You can see that they provide a lot more functions than we actually need.
In addition, since the class inherit from tuple, the following should be noted.

>>> ABC = namedtuple('ABC', 'a, b, c'); isinstance(ABC(a=1, b=2, c=3), tuple) True

sueann

here are some initial comments on the test code flow

sueann · 2017-09-22T00:49:11Z

python/tests/graph/test_input_graph.py

+            ref_feed = tfx.get_tensor(graph, self.input_op_name)
+            ref_fetch = tfx.get_tensor(graph, self.output_op_name)
+
+            def check_input_graph(tgt_gdef, test_idx):


just put the internals of the function inside the for-loop below since the function is not used anywhere else

Well, it is another layer of indentation and it is hard to track which is aligned to which outside an editor.

sueann · 2017-09-22T00:50:35Z

python/tests/graph/test_input_graph.py

+            _ = tf.reduce_mean(x, axis=1, name=self.output_op_name)
+
+            gin = TFInputGraph.fromGraph(sess.graph, sess, self.feed_names, self.fetch_names)
+            self.input_graphs.append(gin)


let's just repurpose _run_test_in_tf_session to run the test directly inside of these functions without having to save the various graphs inside the test class. that way it's more clear what tests fail.

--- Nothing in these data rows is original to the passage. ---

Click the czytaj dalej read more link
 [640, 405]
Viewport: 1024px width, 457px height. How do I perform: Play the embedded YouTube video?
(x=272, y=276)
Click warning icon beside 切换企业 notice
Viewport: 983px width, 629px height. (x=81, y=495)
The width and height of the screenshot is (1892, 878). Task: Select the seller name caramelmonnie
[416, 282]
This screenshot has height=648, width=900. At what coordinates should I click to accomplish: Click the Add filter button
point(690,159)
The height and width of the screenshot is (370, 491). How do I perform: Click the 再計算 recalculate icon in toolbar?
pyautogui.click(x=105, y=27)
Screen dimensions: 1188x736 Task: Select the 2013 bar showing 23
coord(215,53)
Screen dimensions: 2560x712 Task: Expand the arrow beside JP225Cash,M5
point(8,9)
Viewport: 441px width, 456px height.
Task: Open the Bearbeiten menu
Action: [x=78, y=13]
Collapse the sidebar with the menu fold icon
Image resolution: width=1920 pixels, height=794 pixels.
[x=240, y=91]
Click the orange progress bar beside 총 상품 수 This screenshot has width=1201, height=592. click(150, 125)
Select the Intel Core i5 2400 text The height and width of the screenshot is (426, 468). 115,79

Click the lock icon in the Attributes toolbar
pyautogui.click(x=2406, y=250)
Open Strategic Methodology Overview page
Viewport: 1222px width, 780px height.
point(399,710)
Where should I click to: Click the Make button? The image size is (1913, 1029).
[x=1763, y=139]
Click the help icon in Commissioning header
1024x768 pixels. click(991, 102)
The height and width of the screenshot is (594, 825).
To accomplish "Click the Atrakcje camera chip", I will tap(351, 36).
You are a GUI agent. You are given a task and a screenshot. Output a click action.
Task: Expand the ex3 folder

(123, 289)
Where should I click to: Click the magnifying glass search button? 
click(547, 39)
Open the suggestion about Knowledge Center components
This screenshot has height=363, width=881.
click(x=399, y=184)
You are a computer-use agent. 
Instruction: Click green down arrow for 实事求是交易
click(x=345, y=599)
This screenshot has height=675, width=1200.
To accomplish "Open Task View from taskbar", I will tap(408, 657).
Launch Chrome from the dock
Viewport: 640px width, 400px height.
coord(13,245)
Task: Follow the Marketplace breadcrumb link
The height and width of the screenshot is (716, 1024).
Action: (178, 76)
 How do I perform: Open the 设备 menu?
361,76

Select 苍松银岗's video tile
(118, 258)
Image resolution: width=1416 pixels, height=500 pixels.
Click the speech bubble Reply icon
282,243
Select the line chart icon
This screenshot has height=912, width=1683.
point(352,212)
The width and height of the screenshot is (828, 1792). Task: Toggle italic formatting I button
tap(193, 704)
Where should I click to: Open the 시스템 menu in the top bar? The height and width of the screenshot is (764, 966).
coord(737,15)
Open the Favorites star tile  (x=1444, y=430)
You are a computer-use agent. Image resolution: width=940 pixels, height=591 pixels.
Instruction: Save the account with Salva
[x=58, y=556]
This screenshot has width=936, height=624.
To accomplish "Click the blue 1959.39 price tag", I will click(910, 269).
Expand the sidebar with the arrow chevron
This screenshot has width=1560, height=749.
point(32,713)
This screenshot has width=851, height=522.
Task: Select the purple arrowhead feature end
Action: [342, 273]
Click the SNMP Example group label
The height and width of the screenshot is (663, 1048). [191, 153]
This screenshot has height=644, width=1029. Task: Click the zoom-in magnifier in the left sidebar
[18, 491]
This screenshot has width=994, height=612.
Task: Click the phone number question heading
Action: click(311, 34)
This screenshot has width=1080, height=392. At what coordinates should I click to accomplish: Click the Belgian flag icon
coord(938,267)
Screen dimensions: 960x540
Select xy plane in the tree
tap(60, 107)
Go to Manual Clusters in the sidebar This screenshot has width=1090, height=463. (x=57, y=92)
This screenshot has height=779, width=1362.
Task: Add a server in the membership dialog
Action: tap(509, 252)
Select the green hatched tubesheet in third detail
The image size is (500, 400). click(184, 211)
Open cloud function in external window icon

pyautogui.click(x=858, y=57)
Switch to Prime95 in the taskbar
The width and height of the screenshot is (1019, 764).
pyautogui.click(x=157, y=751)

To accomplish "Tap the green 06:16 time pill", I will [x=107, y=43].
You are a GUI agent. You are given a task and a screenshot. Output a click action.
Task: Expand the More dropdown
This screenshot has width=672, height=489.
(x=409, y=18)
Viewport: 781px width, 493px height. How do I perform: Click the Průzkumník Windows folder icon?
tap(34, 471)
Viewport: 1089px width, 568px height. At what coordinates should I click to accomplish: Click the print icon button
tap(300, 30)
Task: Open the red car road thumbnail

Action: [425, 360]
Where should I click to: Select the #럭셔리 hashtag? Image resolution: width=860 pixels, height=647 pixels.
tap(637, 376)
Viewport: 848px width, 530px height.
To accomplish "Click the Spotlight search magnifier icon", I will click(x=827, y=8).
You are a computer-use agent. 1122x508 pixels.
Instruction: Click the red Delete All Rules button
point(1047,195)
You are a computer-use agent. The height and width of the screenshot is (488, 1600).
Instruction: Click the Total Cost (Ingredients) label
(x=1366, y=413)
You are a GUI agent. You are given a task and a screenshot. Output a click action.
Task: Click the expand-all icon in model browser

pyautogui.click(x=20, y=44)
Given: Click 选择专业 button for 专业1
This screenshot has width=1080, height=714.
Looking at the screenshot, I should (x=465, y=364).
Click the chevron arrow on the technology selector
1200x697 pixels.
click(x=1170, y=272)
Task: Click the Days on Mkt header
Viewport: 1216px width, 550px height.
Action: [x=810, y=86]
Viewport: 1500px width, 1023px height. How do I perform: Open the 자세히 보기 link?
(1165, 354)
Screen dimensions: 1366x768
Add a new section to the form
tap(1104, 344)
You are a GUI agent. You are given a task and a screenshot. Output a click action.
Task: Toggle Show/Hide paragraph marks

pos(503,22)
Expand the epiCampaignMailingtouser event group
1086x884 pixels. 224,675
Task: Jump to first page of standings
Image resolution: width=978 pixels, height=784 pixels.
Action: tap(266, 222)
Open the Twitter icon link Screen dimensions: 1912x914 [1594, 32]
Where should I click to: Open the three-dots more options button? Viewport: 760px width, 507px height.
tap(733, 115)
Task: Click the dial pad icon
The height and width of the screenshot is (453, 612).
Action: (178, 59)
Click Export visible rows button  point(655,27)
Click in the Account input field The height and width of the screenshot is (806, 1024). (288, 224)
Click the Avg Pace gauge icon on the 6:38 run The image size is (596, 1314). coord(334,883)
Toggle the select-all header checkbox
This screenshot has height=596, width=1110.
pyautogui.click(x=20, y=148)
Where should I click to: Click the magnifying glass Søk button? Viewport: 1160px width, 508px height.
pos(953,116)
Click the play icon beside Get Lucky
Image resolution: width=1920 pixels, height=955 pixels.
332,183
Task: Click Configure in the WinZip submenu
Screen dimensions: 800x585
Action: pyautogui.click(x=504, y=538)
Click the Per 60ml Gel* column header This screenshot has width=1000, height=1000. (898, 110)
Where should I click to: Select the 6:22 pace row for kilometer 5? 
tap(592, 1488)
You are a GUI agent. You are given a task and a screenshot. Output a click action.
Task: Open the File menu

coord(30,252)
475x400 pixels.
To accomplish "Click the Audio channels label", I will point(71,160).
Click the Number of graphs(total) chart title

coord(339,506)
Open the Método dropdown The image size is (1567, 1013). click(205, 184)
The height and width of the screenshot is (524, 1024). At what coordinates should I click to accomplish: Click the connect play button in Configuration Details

The testing function can be refactored in the same way that we did for PR-1
Let's see if we like that first and then we can apply the same changes here.

sueann · 2017-09-22T00:59:18Z

python/tests/graph/test_input_graph.py

+        builder = tf.saved_model.builder.SavedModelBuilder(saved_model_dir)
+
+        with self._run_test_in_tf_session() as sess:
+            # Model definition: begin


can all the tests here use the same graph built by calling a helper function? e.g.

def _build_graph(): g = tf.Graph() with g.as_default(): x = tf.placeholder(tf.float64, shape=[None, self.vec_size], name=self.input_op_name) w = tf.Variable(tf.random_normal([self.vec_size], dtype=tf.float64), dtype=tf.float64, name='varW') z = tf.reduce_mean(x * w, axis=1, name=self.output_op_name) return g ... def test_build_...(): graph = _build_graph(); with tf.Session(graph=graph) as sess: ...

Well, this is essentially what we are doing here, isn't it?
Testing functions also serve as example/documentation. Here having the whole workflow in the same place makes it easy for users to understand how to use our library.

thunterdb · 2017-09-25T19:06:12Z

python/sparkdl/graph/input.py

+    .. warning: This class should not be called by any user code.
+    """
+
+    def __init__(self):


def __init__(self, graph_def, ...) self.graph_def = graph_def ....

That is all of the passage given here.